#### Requirement
The required output is the full listing below, reproduced word for word.

BEGIN Dataset excerpts

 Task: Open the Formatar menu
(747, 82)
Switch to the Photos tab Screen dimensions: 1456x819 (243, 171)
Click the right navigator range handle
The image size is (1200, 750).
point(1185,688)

END Dataset excerpts

#### Written reply
 Task: Open the Formatar menu
(747, 82)
Switch to the Photos tab Screen dimensions: 1456x819 (243, 171)
Click the right navigator range handle
The image size is (1200, 750).
point(1185,688)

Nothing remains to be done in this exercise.